Hoy se celebra la fiesta de los Santos Inocentes, los niños que murieron por Cristo, el Mesías de la humanidad, asesinados por órdenes del rey Herodes.
En un antiguo sermón, exclamaba San Quodvultdeus con gran elocuencia: “Todavía no hablan, y ya confiesan a Cristo. Todavía no pueden entablar batalla valiéndose de sus propios miembros, y ya consiguen la palma de la victoria”.
De acuerdo al relato de San Mateo, unos sabios venidos de Oriente advirtieron al rey Herodes del inminente nacimiento del Mesías, de quien estaba profetizado que llegaría a ser rey de Israel.
Estos sabios o “reyes magos” habían viajado desde muy lejos para adorar a aquel niño, y por eso se presentaron ante quien consideraban la máxima autoridad de esas tierras.

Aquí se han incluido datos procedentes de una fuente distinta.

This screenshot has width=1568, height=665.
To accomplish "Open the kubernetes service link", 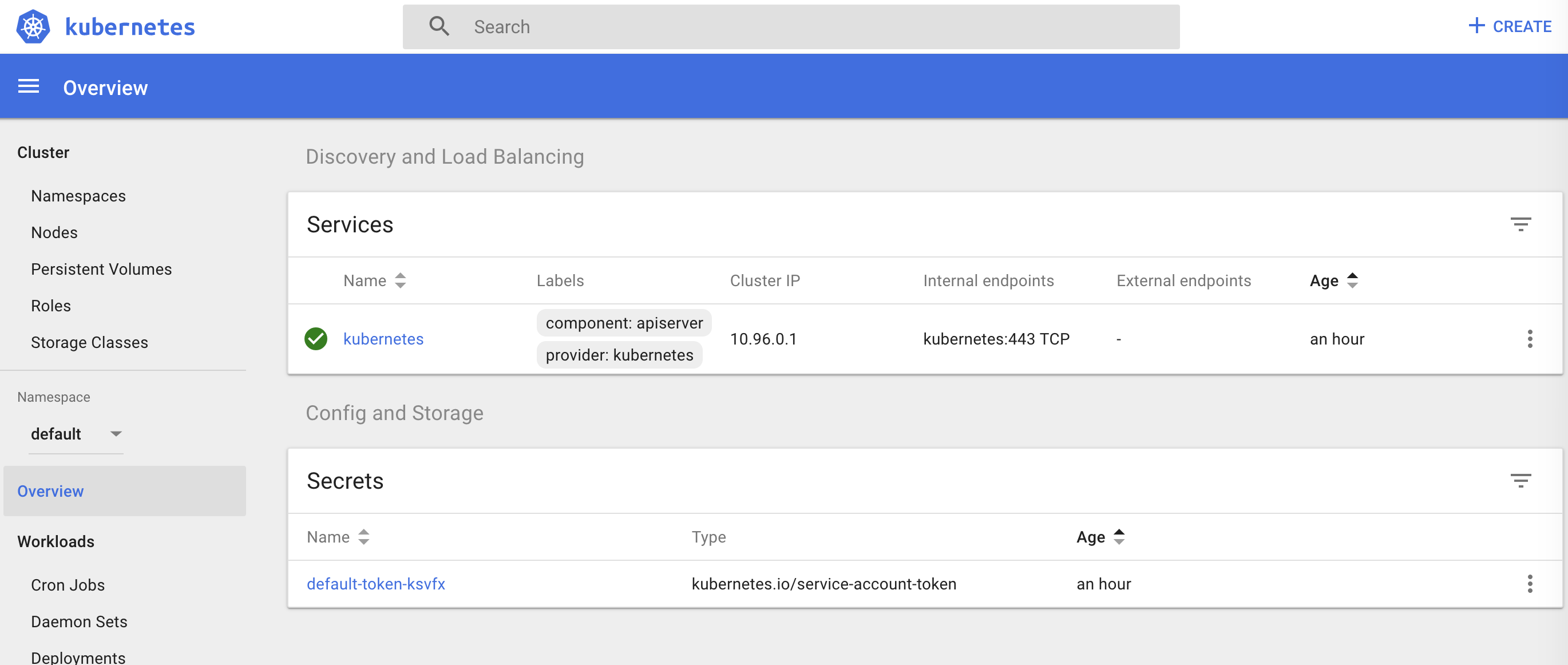I will [x=383, y=339].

Herodes entonces les pidió que, después de adorar al recién nacido, regresen y le revelen dónde se hallaba para él también “ir a adorarlo”. Sin embargo, en secreto, el rey temía que ese recién nacido llegara a quitarle el poder algún día, así que hizo planes para matarlo.
Para asegurar que el niño no sobreviva, Herodes mandó a asesinar a todos los menores de dos años que vivían en Belén y sus alrededores. Aquel fue el primer derramamiento de sangre desatado a causa de Jesucristo: un crimen horrendo producto de la soberbia y la ambición desmedidas, un atentado cuyas víctimas carecían de mancha o reproche.
Por eso, la muerte de aquellos seres inocentes se convirtió en anticipo de la muerte del Salvador, víctima inocente por excelencia, porque ni el pecado original lo pudo alcanzar.